'AI can help humans function better'

My name is Chris van der Valk and I am Senior Project Leader at TNO. I work for the department Sustainable Urban Mobility and Safety which is part of the unit Traffic and Transport. I lead several projects, working with municipalities, ministries and provinces. One of the projects I work on is about the use of Artificial Intelligence in relation to mobility.

 

AI uses computer systems, mimicking human intelligence. What I find especially fascinating is the self-learning ability of this technology. The system itself learns what goes well and what doesn't, thereby improving its own algorithms. But the ethical social side also fascinates me; smart computer applications are becoming increasingly important in our lives, and have implications for society. AI is meant to help people, and that's also where the biggest challenge comes in. Like that people get to see a lot of fake news and disinformation, because they get stuck in certain algorithms on social media. I think it's important that we use systems and computer applications, to improve people's lives.
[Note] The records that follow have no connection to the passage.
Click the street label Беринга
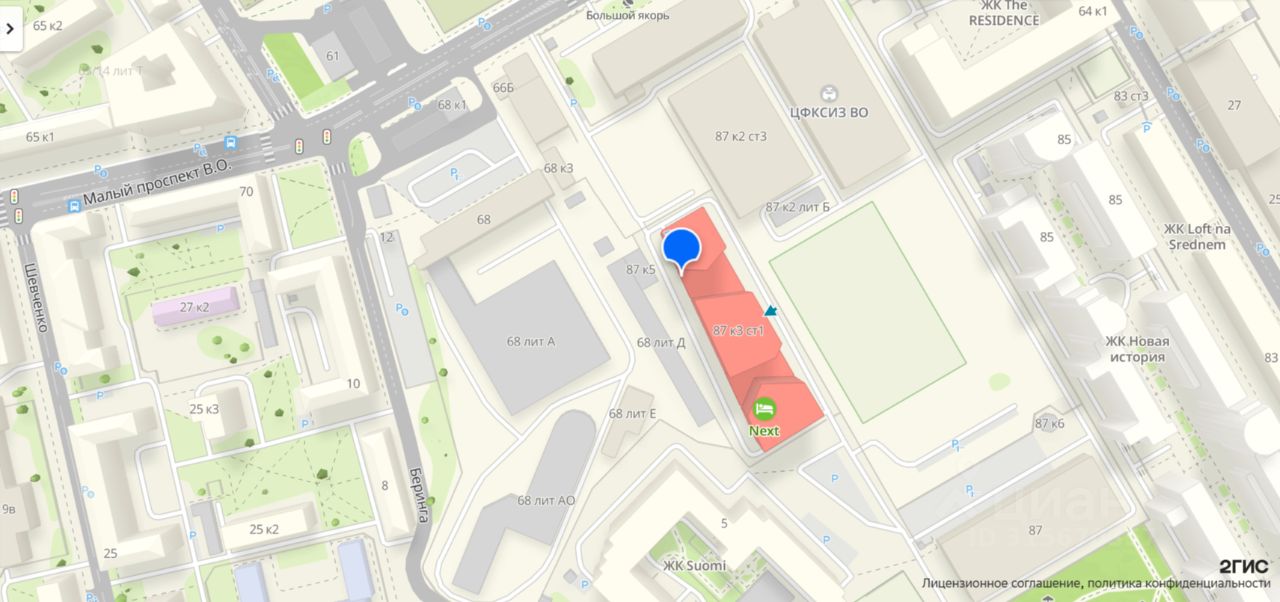[420, 494]
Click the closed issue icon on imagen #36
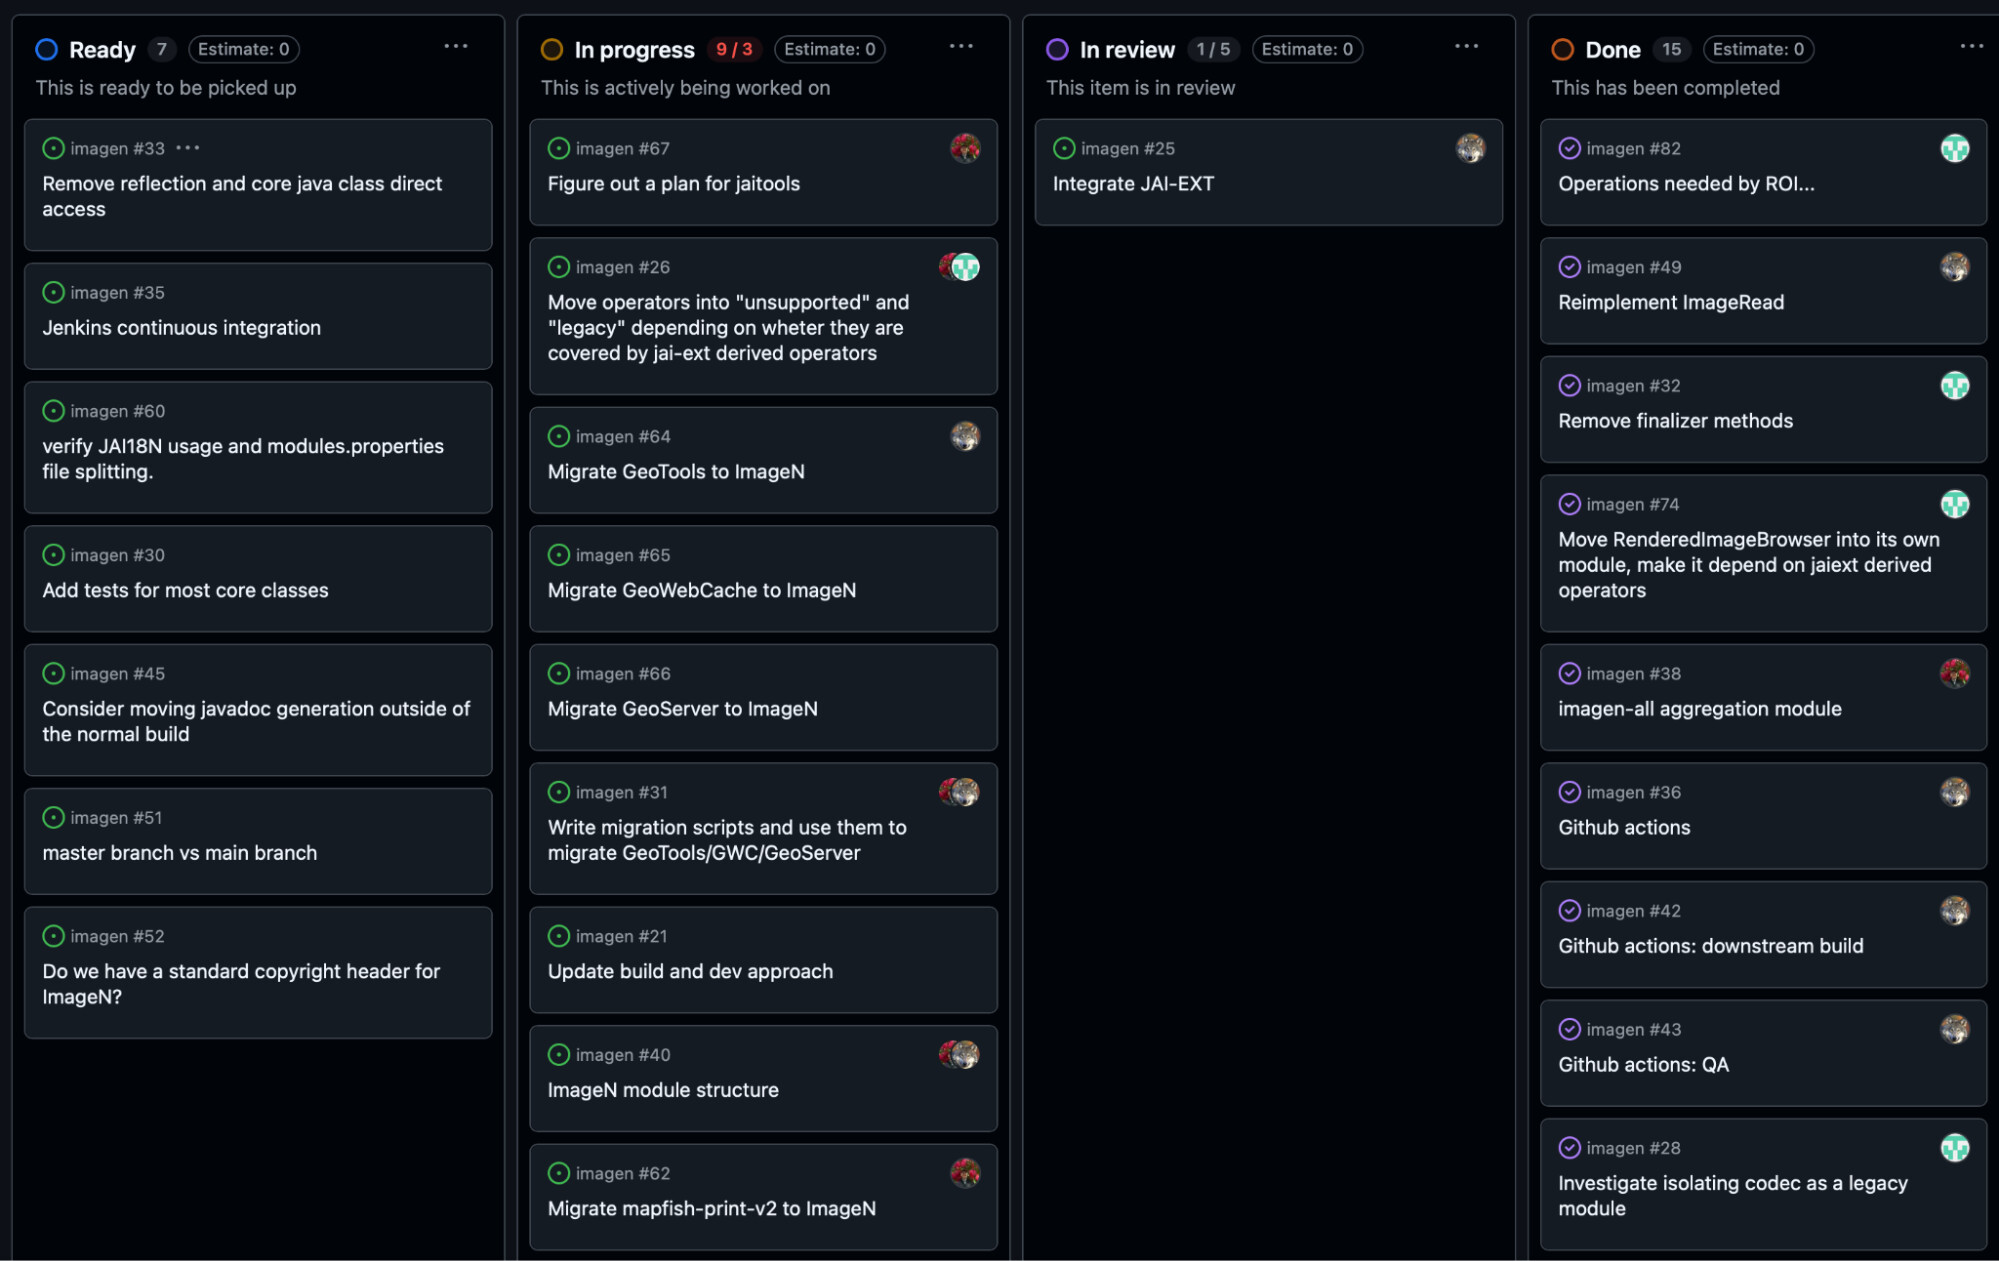Image resolution: width=1999 pixels, height=1262 pixels. [1569, 792]
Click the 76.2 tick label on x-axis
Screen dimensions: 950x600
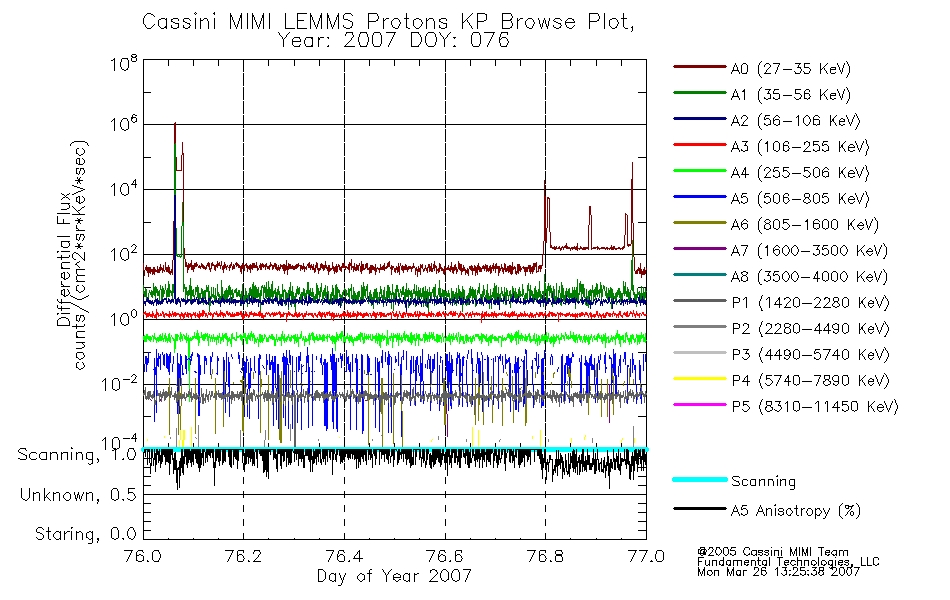pyautogui.click(x=243, y=556)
What innovation have you developed?

We predict, using Artificial Intelligence, what choice people make for their transportation from A to B. Based on data, we train an AI model so that it can predict certain characteristics of a trip, and fill in the origin or destination of a trip. It gives us insight based on what principles people choose the mode of transportation for their trip. Within that model, we can turn knobs; for example, suppose you increase parking rates, what effect does that have on the desired trip? So we can use AI to make predictions and let the model itself indicate what it bases its choice on. The AI model provides explanations, but also indicates where there is uncertainty. We are trying to strengthen these latter options at TNO. 

For cities, this kind of prediction can be an important part of achieving their mobility goals. When reducing car trips, for example, it makes sense to know why people choose a particular mode of transportation. Money provides a lot of insight into this; it tells us at which price level people do or do not use public transport. Or at which parking rates people leave their cars more readily. So the model can offer various insights to help policymakers achieve their goals. 
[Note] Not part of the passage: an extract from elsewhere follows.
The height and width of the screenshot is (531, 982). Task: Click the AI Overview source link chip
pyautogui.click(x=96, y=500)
In what ways is AI helping to solve global challenges?

The human brain has quite a few limitations. Generally, we don't realize this very well.  For example, we have biases and make thinking errors. And we often think of ourselves as more intelligent than others. Because of this overestimation, we have to deal with climate change and species extinction, for example. Things are not going well, which are partly due to our limitations. It would be nice if AI helped humans function better.

Help with our functioning can be done even with simple systems. A great example is the Apgar score; a simple checklist with five parts, which tests whether a baby is OK. Doctors and obstetricians worldwide use this tool, which has helped enormously in preventing infant mortality. Because pediatricians did not apply their knowledge systematically after a birth, but acted out of intuition, they forgot to check important indicators. So a checklist that should always be gone through can help prevent something as important as infant mortality. If we learn to use AI, software and computers intelligently, we can reduce human limitations and improve even more complex cases.

What will the resident of Brainport and the Netherlands notice from this innovation?

I hope that this innovation will help city or provincial policy makers to create a well thought-out mobility policy. In which the wishes of residents in terms of mobility, livability, safety, clean air or less traffic are central. Our tool contributes to making better decisions in those areas.

What is your advice for other organizations and entrepreneurs to get started with AI?

Don't underestimate the importance of data, for creating a reliable AI model. But also the amount of work it takes to properly prepare that data to be leveraged for a reliable AI system. In our project, we experiment and set short-term goals. We take a short-cycle approach where we constantly evaluate and adjust. With AI, you are engaged in a continuous innovation process, and you should not be afraid to make sharp choices in it. If we notice that something is not working, we stop.